Здравствуйте, недавно мне сказали, что на моём сайте "сидит" вирус "HEUR:Trojan.Script.Iframer"! Я проверил через специальный ресурс и он подтвердил о нахождении вируса на сайте. В интернете я прочитал, что этот вирус просто снимает все деньги с кошелька владельца сайта! Подскажите пожалуйста, что мне делать? Если его можно удалить, то в каком месте его искать? Просто я даже не представляю с чего начать ... :Sad: 
Заранее ОГРОМНОЕ спасибо !

----------

Надоело быть жертвой? Стань профи по информационной безопасности, получай самую свежую информацию об угрозах и средствах защиты от ведущего российского аналитического центра Anti-Malware.ru:

----------


## Rene-gad

Если вирус на сайте - значит кто-то получил к нему доступ либо украв Ваш пароль, либо по вине хостера. Удалите всю информацию с сайта, закачайте ее по новой, предварительно сменив пароль доступа ... или даже хостера  :Smiley: 

ПС: Тема не для раздела Помогите, посему перемещена.

----------


## skreti

кстати, забыл указать, что сайт создан на бесплатном хостинге uCoz ...

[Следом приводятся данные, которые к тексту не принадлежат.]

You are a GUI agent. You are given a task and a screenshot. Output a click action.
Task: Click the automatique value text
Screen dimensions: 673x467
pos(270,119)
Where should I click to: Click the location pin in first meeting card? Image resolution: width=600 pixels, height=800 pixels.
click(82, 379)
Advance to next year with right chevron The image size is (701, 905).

А без удаления всей информации не получится ? Я прочитал, что вирус прописан кодом и этот код ведь должен быть виден ...

*Добавлено через 29 минут*

Дааа... кода я так и не увидел, но снос практически всего сайта помог ))) Поэтому СПАСИБО !

*Добавлено через 38 минут*

Я в панике ! Вирус снова вернулся ...хотя я сменил все пароли !

----------


## pig

Может, у хостера где-то дыра. Хотя... давайте-ка в "Помогите" логи со своей машины. Может, у вас троян сидит.

----------


## skreti

Вполне может быть у хостера дыра ... На компе точно нету, проверял!
Вреда то этот вирус не несёт, только некоторые пользователи не могут зайти на мой сайт, т.к. антивирус не даёт(((

*Добавлено через 8 часов 45 минут*

Если кто сталкивался с таким, скажите, что делать !

----------


## Virtual

*skreti*, уже сказали! 
1. в раздел помогите.
2. обновить, пропатчить систему.
2. далее сменить все пароли (фтп админка сайта и т.д.)
3. и перестать сохранять их в разных тоталкомандерах.

ЗЫ было уже такое у многих, ловят трояна который "тырит сохраненные пароли".

----------


## Kuzz

И еще одно.
Если пароли к сайту есть не только у Вас - всем необходимо провериться на вирусы

----------


## Rene-gad

> Вреда то этот вирус не несёт


Почему Вы в этом так уверены?



> некоторые пользователи не могут зайти на мой сайт, т.к. антивирус не даёт


*HEUR:*Trojan.Script.Iframer - детект эвристический, т.е. ложняк не исключен. Какие Антивирусы реагируют?

----------